Cybersecurity researchers have found that it’s possible to compromise the Hugging Face Safetensors conversion service to ultimately hijack the models submitted by users and result in supply chain attacks.
“It’s possible to send malicious pull requests with attacker-controlled data from the Hugging Face service to any repository on the platform, as well as hijack any models that are submitted through the conversion service,” HiddenLayer said in a report published last week.
This, in turn, can be accomplished using a hijacked model that’s meant to be converted by the service, thereby allowing malicious actors to request changes to any repository on the platform by masquerading as the conversion bot.
Hugging Face is a popular collaboration platform that helps users host pre-trained machine learning models and datasets, as well as build, deploy, and train them.
Safetensors is a format devised by the company to store tensors keeping security in mind, as opposed to pickles, which has been likely weaponized by threat actors to execute arbitrary code and deploy Cobalt Strike, Mythic, and Metasploit stagers.
It also comes with a conversion service that enables users to convert any PyTorch model (i.e., pickle) to its Safetensor equivalent via a pull request.
HiddenLayer’s analysis of this module found that it’s hypothetically possible for an attacker to hijack the hosted conversion service using a malicious PyTorch binary and compromise the system hosting it.
What’s more, the token associated with SFConvertbot – an official bot designed to generate the pull request – could be exfiltrated to send a malicious pull request to any repository on the site, leading to a scenario where a threat actor could tamper with the model and implant neural backdoors.
“An attacker could run any arbitrary code any time someone attempted to convert their model,” researchers Eoin Wickens and Kasimir Schulz noted. “Without any indication to the user themselves, their models could be hijacked upon conversion.”
Should a user attempt to convert their own private repository, the attack could pave the way for the theft of their Hugging Face token, access otherwise internal models and datasets, and even poison them.

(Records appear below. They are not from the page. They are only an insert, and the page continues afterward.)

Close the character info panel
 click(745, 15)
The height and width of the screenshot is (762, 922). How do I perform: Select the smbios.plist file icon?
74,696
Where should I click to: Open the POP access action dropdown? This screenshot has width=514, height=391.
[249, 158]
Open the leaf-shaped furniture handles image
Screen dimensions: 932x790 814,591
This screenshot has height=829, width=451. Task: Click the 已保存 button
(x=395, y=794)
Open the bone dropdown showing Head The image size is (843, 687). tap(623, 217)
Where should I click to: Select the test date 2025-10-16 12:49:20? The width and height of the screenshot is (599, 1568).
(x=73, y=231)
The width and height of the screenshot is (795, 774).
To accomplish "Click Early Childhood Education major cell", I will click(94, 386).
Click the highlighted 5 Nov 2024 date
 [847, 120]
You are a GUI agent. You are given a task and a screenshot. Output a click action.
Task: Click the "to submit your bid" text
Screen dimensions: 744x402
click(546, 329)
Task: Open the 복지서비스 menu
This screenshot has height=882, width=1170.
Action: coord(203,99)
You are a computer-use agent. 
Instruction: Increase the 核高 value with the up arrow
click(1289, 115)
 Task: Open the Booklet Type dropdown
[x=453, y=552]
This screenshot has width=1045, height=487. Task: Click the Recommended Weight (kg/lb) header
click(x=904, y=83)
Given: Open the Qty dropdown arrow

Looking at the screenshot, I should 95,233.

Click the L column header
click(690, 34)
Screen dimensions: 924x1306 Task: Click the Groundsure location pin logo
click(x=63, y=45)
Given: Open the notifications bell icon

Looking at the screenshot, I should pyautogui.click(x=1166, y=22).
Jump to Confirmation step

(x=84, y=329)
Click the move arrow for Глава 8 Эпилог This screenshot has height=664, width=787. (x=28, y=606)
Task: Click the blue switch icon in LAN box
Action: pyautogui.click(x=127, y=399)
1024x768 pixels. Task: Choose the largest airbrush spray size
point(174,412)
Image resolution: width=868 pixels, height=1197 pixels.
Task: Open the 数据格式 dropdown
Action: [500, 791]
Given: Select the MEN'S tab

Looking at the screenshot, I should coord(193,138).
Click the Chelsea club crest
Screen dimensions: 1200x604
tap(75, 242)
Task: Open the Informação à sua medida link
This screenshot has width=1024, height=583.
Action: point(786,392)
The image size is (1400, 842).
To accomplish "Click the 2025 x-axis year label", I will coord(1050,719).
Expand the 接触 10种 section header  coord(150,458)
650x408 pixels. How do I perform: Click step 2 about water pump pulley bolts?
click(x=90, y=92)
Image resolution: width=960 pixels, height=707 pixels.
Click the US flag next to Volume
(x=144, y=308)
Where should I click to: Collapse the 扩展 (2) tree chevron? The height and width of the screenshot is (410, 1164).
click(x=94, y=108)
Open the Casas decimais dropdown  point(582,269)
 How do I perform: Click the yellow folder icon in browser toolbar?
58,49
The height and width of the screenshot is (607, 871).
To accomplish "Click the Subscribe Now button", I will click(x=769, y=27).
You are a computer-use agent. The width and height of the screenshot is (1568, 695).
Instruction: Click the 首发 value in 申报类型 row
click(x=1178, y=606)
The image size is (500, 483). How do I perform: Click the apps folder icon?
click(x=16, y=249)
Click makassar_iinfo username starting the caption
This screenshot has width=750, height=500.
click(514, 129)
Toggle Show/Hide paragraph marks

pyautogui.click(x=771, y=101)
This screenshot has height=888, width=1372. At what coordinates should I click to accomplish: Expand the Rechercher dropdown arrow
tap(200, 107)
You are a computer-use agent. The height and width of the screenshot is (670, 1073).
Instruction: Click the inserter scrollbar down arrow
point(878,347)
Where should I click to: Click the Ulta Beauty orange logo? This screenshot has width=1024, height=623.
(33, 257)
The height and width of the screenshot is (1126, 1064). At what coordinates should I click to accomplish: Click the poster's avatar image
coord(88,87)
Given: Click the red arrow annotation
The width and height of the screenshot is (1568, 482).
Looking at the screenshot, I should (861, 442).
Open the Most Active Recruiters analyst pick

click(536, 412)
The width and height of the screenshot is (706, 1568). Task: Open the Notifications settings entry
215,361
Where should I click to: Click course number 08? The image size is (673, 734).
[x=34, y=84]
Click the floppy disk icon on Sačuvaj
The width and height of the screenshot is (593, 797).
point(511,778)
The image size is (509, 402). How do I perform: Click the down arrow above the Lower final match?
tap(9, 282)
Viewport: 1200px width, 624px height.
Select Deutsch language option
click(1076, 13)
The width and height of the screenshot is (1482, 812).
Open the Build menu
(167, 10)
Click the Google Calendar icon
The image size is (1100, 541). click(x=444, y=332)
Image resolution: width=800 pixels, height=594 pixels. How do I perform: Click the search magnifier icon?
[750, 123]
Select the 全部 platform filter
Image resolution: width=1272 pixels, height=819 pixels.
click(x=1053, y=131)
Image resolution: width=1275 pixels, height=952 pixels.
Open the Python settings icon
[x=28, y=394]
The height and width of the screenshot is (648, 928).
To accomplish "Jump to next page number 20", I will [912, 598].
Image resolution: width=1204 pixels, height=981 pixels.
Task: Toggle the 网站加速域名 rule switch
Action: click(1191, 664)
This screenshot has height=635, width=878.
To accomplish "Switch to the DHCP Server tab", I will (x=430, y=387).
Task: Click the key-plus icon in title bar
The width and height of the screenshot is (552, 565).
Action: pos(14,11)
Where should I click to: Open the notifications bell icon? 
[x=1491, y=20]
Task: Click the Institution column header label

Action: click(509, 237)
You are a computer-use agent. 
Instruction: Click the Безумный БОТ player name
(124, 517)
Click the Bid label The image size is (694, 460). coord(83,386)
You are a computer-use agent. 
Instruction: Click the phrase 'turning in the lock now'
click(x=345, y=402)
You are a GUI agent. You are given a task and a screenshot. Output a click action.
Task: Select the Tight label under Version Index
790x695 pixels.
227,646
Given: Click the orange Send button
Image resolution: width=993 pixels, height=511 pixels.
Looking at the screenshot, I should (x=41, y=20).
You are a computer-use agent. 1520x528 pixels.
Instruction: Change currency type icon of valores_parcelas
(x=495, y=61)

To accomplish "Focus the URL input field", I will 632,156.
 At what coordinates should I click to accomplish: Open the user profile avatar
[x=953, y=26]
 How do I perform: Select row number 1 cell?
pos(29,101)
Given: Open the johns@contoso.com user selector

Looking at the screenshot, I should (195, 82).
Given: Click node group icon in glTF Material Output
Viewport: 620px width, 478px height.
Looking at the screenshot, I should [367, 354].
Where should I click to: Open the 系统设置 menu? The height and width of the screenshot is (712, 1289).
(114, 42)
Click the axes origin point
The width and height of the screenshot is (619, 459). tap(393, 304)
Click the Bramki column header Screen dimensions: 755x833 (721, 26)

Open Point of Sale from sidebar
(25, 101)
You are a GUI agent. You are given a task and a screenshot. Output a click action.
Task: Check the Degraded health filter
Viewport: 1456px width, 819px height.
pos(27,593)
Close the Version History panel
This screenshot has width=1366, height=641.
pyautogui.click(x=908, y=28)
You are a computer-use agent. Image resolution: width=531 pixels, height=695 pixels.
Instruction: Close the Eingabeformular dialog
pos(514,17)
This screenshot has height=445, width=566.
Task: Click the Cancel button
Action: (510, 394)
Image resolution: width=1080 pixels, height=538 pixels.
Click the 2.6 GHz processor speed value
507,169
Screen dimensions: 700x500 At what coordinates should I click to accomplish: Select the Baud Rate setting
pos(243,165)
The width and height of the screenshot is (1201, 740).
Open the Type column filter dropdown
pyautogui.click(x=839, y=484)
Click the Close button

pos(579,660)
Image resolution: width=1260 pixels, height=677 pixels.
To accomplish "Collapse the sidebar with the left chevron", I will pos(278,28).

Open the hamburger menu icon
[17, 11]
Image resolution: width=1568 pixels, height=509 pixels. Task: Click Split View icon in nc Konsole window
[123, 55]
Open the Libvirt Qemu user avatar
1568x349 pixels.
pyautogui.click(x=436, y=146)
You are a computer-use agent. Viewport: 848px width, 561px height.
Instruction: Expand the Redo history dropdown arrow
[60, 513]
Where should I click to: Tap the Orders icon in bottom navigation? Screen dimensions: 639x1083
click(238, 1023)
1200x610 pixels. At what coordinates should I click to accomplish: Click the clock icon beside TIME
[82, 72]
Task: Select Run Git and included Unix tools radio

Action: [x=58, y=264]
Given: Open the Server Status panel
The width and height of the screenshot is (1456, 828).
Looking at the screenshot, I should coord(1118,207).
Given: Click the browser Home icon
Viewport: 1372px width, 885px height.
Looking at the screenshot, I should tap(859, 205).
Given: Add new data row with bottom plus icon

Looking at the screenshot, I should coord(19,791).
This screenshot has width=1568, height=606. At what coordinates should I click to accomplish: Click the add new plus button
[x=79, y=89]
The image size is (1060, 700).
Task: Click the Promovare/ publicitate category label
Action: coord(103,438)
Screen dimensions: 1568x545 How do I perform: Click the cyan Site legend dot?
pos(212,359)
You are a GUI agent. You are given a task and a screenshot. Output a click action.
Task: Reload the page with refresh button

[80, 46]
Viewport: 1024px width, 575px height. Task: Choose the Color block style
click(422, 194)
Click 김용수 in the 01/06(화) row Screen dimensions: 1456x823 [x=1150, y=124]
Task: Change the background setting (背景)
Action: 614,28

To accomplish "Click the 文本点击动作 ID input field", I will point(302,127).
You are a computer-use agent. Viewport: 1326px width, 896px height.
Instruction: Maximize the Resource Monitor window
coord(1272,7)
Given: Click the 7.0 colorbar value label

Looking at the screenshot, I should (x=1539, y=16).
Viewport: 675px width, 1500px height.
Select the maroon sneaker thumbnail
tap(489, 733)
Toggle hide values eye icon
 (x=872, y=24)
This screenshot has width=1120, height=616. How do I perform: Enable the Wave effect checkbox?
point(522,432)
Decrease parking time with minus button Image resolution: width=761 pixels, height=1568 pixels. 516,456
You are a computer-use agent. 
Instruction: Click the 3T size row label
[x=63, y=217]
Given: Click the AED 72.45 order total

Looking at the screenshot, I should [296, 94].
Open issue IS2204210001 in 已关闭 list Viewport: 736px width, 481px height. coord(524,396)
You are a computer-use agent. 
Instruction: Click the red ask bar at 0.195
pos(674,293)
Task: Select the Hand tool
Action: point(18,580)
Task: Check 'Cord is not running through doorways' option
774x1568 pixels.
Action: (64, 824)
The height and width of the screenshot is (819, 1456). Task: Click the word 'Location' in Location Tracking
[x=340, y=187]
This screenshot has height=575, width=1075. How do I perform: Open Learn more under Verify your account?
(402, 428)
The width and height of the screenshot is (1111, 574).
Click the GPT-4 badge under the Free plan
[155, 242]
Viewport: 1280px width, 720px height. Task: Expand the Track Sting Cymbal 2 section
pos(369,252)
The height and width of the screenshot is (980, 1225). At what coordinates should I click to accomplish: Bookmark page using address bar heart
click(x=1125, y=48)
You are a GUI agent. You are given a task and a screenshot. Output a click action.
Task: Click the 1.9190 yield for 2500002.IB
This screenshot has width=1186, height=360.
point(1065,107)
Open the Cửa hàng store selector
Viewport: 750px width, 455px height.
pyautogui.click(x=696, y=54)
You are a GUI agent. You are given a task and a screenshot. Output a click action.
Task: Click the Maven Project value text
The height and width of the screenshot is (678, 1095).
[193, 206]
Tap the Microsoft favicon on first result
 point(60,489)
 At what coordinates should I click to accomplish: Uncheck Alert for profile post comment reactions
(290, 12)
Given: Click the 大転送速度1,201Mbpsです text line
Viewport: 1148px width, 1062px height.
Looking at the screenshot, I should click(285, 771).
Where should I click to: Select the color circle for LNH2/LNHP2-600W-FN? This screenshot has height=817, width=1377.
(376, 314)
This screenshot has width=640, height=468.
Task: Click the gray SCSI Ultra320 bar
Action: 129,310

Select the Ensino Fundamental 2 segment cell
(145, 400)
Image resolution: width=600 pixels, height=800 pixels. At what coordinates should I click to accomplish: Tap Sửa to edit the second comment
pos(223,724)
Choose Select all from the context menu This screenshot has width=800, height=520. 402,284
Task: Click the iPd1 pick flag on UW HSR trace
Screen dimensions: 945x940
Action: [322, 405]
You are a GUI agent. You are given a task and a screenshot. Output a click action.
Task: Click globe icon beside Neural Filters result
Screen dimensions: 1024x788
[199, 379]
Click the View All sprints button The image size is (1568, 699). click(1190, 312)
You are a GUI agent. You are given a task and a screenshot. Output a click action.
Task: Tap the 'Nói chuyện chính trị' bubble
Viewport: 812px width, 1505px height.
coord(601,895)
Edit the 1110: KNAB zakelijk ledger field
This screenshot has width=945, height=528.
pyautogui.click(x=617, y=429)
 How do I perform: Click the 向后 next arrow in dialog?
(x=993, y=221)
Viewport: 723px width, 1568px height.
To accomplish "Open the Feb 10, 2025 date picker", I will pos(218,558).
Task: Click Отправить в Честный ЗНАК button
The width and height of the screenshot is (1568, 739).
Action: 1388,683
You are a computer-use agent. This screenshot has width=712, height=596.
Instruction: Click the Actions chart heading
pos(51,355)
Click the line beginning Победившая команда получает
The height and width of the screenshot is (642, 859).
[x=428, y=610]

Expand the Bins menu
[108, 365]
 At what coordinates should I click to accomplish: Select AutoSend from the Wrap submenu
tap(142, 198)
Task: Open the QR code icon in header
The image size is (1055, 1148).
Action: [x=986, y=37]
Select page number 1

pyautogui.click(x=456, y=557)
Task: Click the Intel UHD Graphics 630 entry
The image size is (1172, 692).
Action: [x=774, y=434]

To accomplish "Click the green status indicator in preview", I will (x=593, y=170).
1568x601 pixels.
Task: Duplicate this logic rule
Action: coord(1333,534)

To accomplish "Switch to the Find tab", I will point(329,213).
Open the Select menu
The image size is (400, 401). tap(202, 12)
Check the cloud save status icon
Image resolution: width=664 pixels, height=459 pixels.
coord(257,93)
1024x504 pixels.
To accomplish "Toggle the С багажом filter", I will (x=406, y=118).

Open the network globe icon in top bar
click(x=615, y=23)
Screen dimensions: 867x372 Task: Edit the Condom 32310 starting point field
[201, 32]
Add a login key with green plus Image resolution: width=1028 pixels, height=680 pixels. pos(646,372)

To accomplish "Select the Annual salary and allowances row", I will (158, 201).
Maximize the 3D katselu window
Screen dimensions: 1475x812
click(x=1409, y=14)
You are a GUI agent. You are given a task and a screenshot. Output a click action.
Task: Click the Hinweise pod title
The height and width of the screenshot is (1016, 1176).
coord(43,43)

Complicating matters further, an adversary could take advantage of the fact that any user can submit a conversion request for a public repository to hijack or alter a widely used model, potentially resulting in a considerable supply chain risk.
“Despite the best intentions to secure machine learning models in the Hugging Face ecosystem, the conversion service has proven to be vulnerable and has had the potential to cause a widespread supply chain attack via the Hugging Face official service,” the researchers said.
“An attacker could gain a foothold into the container running the service and compromise any model converted by the service.”
The development comes a little over a month after Trail of Bits disclosed LeftoverLocals (CVE-2023-4969, CVSS score: 6.5), a vulnerability that allows recovery of data from Apple, Qualcomm, AMD, and Imagination general-purpose graphics processing units (GPGPUs).
The memory leak flaw, which stems from a failure to adequately isolate process memory, enables a local attacker to read memory from other processes, including another user’s interactive session with a large language model (LLM).
“This data leaking can have severe security consequences, especially given the rise of ML systems, where local memory is used to store model inputs, outputs, and weights,” security researchers Tyler Sorensen and Heidy Khlaaf said.